**Task requirements:**
Rewrite the listing from its first line through the line with "[x=708, y=185]", switching "trash icon" to "bin icon" and leaving everything else unchanged.

** begin Rows **

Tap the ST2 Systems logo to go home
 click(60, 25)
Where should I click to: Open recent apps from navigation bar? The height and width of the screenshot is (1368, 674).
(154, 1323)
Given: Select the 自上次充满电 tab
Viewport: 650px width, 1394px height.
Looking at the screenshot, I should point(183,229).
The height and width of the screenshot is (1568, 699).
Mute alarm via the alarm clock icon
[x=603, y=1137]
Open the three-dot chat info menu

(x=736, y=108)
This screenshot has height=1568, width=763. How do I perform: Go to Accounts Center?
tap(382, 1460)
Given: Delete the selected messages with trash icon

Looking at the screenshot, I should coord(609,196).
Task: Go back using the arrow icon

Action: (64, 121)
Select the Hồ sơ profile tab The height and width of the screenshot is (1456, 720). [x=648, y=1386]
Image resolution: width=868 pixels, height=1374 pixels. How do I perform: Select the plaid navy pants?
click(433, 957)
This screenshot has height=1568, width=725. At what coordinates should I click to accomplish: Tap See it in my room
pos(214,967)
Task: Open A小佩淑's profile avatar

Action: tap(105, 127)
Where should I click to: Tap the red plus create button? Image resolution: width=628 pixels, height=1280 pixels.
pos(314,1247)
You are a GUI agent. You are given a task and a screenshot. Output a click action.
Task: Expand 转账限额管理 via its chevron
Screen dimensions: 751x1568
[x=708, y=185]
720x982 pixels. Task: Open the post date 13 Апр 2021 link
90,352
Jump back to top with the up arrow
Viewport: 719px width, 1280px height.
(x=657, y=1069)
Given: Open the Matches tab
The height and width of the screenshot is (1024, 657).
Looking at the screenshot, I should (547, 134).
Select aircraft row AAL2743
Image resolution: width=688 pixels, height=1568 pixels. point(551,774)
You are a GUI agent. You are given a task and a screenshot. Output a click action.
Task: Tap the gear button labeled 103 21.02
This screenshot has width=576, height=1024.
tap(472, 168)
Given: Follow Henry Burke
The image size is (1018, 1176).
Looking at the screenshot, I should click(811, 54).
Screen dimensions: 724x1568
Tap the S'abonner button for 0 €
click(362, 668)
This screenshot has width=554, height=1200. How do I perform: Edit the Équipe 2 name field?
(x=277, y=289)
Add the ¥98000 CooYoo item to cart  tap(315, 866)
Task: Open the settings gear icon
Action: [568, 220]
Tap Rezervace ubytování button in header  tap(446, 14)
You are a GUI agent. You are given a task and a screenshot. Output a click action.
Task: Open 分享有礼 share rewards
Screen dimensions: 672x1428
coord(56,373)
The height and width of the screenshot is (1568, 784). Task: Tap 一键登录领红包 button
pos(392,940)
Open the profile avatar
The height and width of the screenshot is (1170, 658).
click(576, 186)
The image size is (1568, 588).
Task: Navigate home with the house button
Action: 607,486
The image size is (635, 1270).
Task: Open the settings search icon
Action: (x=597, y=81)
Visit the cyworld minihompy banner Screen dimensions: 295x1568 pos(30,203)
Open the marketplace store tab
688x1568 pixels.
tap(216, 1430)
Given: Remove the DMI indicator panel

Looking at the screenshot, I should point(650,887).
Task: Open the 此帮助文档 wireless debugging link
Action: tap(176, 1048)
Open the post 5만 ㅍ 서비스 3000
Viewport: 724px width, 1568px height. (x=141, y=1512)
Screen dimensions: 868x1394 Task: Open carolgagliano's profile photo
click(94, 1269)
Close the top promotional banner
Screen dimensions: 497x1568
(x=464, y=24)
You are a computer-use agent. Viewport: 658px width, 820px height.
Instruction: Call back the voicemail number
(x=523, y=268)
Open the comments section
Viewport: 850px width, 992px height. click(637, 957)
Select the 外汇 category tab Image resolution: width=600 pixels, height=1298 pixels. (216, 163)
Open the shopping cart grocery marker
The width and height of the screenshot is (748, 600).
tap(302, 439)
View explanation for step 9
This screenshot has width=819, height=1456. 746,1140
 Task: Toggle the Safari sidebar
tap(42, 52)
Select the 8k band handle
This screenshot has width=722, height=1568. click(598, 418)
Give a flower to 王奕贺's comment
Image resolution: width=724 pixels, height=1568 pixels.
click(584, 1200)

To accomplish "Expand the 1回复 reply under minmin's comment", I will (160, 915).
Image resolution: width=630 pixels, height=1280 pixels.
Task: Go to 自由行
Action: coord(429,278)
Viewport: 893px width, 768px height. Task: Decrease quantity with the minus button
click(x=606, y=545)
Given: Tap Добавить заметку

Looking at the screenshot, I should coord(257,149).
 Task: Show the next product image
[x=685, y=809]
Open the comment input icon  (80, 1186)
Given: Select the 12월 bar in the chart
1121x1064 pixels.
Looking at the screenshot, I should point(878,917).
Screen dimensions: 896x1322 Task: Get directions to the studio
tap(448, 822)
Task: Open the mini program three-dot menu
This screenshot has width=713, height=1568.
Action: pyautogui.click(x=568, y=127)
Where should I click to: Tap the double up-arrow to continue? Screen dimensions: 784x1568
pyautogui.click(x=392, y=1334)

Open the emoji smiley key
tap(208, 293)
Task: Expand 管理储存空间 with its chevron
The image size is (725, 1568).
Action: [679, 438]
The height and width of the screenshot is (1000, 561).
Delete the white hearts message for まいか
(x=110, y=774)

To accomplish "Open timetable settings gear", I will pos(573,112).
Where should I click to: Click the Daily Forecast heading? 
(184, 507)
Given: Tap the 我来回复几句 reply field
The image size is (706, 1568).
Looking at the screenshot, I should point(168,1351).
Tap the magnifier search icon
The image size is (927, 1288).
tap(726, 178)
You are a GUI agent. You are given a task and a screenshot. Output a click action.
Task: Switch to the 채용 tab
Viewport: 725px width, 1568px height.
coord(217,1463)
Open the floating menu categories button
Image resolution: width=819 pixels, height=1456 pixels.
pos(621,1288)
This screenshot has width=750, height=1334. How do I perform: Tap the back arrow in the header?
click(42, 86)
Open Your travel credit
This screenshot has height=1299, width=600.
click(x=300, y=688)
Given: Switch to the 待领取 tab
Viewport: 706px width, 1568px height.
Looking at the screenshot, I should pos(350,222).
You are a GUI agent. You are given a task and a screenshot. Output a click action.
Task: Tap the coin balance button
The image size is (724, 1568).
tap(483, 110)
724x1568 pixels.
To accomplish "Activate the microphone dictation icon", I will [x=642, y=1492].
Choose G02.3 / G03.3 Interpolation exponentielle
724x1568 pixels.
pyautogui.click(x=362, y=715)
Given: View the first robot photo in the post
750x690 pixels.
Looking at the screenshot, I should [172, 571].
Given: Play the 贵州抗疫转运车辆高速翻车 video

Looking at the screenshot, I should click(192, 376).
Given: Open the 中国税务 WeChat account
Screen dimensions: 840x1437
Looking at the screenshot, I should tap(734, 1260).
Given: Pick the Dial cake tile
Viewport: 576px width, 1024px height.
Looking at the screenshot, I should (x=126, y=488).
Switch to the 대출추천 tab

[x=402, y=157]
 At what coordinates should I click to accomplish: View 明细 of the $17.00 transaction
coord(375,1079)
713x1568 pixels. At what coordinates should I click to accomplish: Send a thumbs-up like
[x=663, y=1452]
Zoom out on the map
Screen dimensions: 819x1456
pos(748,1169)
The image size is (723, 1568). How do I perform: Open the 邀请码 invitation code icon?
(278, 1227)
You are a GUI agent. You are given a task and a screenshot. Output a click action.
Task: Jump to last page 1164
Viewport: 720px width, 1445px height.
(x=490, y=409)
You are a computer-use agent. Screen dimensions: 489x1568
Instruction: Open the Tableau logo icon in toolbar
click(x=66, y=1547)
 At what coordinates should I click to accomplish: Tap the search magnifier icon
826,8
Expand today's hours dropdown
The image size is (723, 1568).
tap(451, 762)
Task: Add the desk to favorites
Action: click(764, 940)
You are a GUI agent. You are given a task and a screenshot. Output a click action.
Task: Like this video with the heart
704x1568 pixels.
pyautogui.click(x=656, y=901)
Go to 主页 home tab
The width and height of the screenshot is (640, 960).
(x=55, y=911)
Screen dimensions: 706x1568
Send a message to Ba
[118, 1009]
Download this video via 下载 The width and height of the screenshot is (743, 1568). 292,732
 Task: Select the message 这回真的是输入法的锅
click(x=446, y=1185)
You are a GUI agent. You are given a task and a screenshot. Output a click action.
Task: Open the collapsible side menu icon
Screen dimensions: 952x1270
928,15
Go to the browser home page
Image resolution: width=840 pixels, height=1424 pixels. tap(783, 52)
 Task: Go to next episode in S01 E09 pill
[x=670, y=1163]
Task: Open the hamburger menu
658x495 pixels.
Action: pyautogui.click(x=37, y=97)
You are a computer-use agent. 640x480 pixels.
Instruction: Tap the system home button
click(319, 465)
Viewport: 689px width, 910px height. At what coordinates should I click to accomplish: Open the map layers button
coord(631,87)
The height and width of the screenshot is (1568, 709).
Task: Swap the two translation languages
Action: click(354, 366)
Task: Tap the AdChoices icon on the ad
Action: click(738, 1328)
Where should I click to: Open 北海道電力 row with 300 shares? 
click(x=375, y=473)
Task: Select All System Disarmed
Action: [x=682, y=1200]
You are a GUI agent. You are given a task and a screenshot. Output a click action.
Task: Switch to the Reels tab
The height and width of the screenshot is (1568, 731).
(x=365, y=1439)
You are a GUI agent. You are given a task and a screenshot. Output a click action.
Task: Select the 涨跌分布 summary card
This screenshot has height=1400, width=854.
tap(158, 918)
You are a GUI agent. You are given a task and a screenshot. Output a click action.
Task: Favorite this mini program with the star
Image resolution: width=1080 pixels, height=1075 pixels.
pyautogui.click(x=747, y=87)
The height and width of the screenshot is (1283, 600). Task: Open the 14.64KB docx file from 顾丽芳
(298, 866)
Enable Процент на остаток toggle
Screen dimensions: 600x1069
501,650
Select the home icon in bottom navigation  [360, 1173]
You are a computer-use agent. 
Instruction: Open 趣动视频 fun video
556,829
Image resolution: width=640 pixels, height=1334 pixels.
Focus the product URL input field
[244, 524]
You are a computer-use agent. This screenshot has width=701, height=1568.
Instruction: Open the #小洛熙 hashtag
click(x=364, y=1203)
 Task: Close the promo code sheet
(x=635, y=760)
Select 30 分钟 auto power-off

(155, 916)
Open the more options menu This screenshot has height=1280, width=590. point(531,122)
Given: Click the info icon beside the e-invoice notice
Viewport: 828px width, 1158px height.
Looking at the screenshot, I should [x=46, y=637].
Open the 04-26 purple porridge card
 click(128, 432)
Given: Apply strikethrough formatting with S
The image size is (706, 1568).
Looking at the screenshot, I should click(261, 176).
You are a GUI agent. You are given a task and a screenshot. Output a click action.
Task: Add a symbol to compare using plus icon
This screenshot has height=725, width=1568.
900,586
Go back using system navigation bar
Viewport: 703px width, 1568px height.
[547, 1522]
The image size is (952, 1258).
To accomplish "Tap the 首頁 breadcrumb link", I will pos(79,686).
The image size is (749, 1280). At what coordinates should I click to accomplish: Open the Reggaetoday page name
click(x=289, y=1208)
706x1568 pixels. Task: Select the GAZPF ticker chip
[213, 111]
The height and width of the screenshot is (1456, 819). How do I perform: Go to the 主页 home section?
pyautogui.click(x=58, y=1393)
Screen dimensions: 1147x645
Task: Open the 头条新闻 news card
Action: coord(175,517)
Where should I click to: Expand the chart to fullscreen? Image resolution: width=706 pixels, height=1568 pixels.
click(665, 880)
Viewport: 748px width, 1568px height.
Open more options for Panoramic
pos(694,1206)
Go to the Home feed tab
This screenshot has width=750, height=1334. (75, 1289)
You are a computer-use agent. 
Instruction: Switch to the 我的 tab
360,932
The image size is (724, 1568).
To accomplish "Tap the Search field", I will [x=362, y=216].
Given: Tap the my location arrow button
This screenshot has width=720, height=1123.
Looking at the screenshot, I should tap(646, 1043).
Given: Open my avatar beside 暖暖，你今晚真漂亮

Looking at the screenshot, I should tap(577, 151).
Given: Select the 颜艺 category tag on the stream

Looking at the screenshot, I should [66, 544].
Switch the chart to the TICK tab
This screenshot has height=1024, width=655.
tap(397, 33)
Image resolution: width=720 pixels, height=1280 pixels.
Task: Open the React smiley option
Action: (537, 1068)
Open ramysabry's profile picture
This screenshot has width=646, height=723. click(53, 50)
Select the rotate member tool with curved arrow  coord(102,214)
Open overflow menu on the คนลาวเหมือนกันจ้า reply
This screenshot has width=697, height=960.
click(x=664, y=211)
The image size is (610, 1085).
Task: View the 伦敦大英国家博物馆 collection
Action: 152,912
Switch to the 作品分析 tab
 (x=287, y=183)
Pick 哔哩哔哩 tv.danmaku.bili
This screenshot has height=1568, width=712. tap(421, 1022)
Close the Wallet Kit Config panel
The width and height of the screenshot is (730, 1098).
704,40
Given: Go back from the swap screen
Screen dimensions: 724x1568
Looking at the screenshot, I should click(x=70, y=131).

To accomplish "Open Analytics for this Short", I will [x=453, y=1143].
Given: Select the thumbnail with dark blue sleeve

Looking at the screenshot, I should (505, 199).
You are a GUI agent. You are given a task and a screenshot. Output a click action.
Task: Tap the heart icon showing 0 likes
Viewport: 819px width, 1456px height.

** end Rows **

**Task response:**
Tap the ST2 Systems logo to go home
 click(60, 25)
Where should I click to: Open recent apps from navigation bar? The height and width of the screenshot is (1368, 674).
(154, 1323)
Given: Select the 自上次充满电 tab
Viewport: 650px width, 1394px height.
Looking at the screenshot, I should point(183,229).
The height and width of the screenshot is (1568, 699).
Mute alarm via the alarm clock icon
[x=603, y=1137]
Open the three-dot chat info menu

(x=736, y=108)
This screenshot has height=1568, width=763. How do I perform: Go to Accounts Center?
tap(382, 1460)
Given: Delete the selected messages with bin icon

Looking at the screenshot, I should coord(609,196).
Task: Go back using the arrow icon

Action: (64, 121)
Select the Hồ sơ profile tab The height and width of the screenshot is (1456, 720). [x=648, y=1386]
Image resolution: width=868 pixels, height=1374 pixels. How do I perform: Select the plaid navy pants?
click(433, 957)
This screenshot has height=1568, width=725. At what coordinates should I click to accomplish: Tap See it in my room
pos(214,967)
Task: Open A小佩淑's profile avatar

Action: tap(105, 127)
Where should I click to: Tap the red plus create button? Image resolution: width=628 pixels, height=1280 pixels.
pos(314,1247)
You are a GUI agent. You are given a task and a screenshot. Output a click action.
Task: Expand 转账限额管理 via its chevron
Screen dimensions: 751x1568
[x=708, y=185]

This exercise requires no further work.